• WHAT YOU ARE ASKED TO DO: Please explain, in one to three sentences, why the earnings call excerpt says a large portion of the past year's reserve increase came this year.

Begin TEXT PASSAGE

So I think that as time goes, we may find the need to bump that up a little further, Geoff. And certainly, we'll do that when we think that's appropriate. But you know us, we typically kind of make those moves, maybe on a little bit more deliberate kind of basis and usually sort of around our Analyst Day is when we choose to do those things. So I would say if we make a move, it will probably be late in the year or early next year before we would move those.

Joe Foran

The other thing is that we do the reserves typically twice a year, end of the year and then the Analyst Day. And we're very pleased to have added the reserves that we have. Brad, will you give a little detail on our reserves picture?

Brad Robinson

Yes, Joe. Thanks, Geoff. We of course have announced that we had a 27% increase in our reserves just in the first half of this year. And so a lot of these wells are actually performing better than expected. And of course, we've had roughly a 40% increase in our reserves just in the past year. But a large portion of that has just come this year due to better well performance. So we're real excited.

And as David said, we are pretty methodical in how we analyze these wells and our projections and so forth. It does take about 6 months to a year to establish a fairly predictable decline on these wells. So we're always looking at our type curves and tweaking them to correspond to the actual well performance. So, we're really pleased with the way they're performing and have really enjoyed an increase in our reserves base as a result.

Geoff Jacques

Great. I appreciate the details. Thanks.

Operator

Thank you. Next question comes from Gordon Douthat of Wells Fargo. Your line is open.

End TEXT PASSAGE
Begin GIVEN DATA

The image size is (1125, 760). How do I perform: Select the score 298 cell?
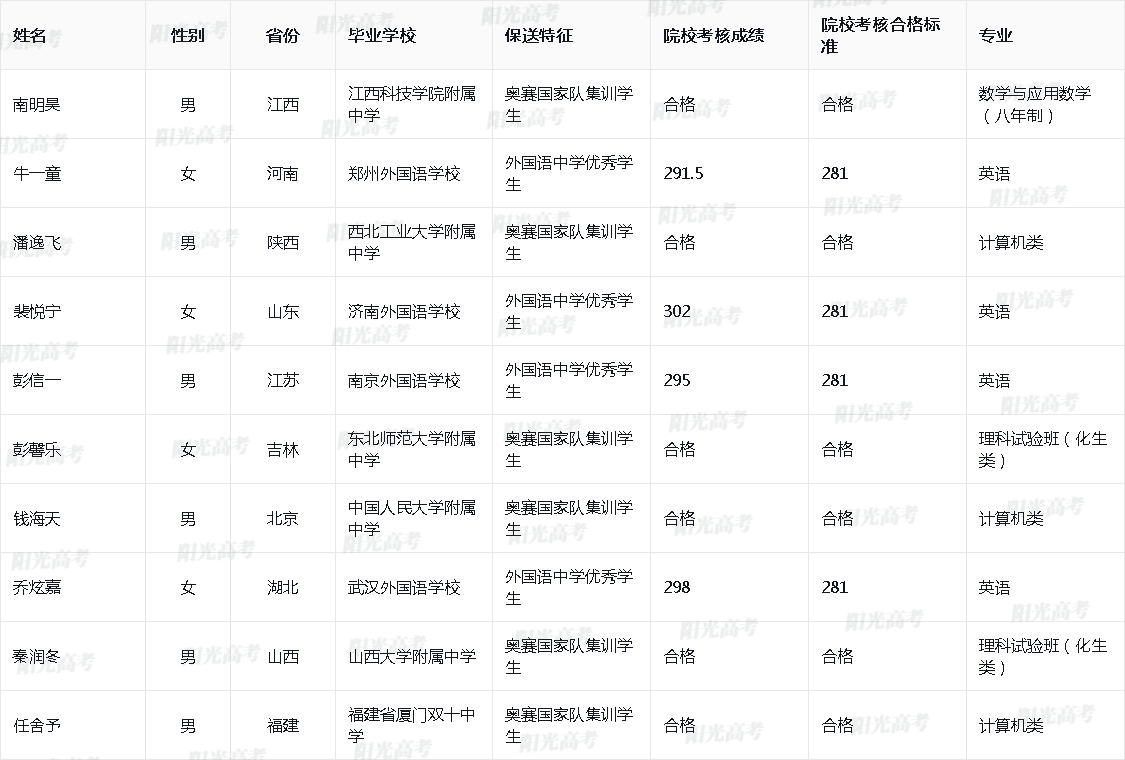coord(677,587)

End GIVEN DATA

• OUTPUT OF THE EXERCISE: The excerpt attributes it to better well performance: many of the wells are performing better than expected.